P.H.: Je ne suis pas un acharné de la protection des données, même si je suis vice-président du Forum suisse de protection des données. Mais en tant qu’usager d’internet depuis de longues années, je suis assez sûr que mes données personnelles sont dans une large mesure «traçables».
Nous ne devons nous en prendre qu’à nous-mêmes si nous avons rendu nos données si accessibles, que ce soit en participant à des campagnes commerciales, en utilisant des forums sur les outils de recherche ou en participant à des groupes de communication sur internet.
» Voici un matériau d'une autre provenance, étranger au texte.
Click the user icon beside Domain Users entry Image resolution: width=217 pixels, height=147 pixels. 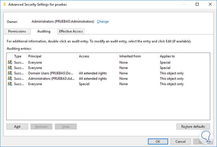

Je comprends les doutes et ne fais pas confiance en l’Etat. Il y a assez d’exemples dans le passé qui montrent que les règlements ont été enfreints ou modifiés. En février dernier, le gouvernement suisse n’a-t-il pas cédé à la pression et ordonné à une grande banque de livrer des donnés confidentielles de clients à la justice américaine…
Interview swissinfo, Urs Geiser
(Traduction de l’anglais: Ariane Gigon)
Quand?La votation aura lieu le 17 mai.
Coalition. Une large coalition de partis, de droite comme de gauche, s’oppose à l’arrêté fédéral visant l’introduction d’un passeport biométrique et la création d’une banque de données centralisée d’empreintes digitales.
Pour. Pour le gouvernement et deux partis de droite (PLR et PDC), le nouveau passeport facilitera les voyages.
Contre. Les opposants (la gauche et la droite conservatrice) craignent que la sécurité des données personnelles des citoyens ne soit pas garantie. Des préposés à la protection des données ont aussi mis en garde contre ce risque.
Schengen. Les accords sur l’espace Schengen obligent la Suisse à introduire le passeport biométrique d’ici mars 2010. Les Etats-Unis l’exigent pour pouvoir entrer aux Etats-Unis sans visa.
Mesures. Selon la Cité des sciences française, la biométrie est l’ensemble des techniques de mesure des êtres vivants et des méthodes statistiques de traitement de ces mensurations.
Informatique. Dans le domaine de l’identification des personnes, la biométrie utilise l’informatique pour identifier ou authentifier quelqu’un grâce à la mesure d’une ou plusieurs caractéristiques physiques spécifiques à chacun: empreinte digitale, image, ADN, etc.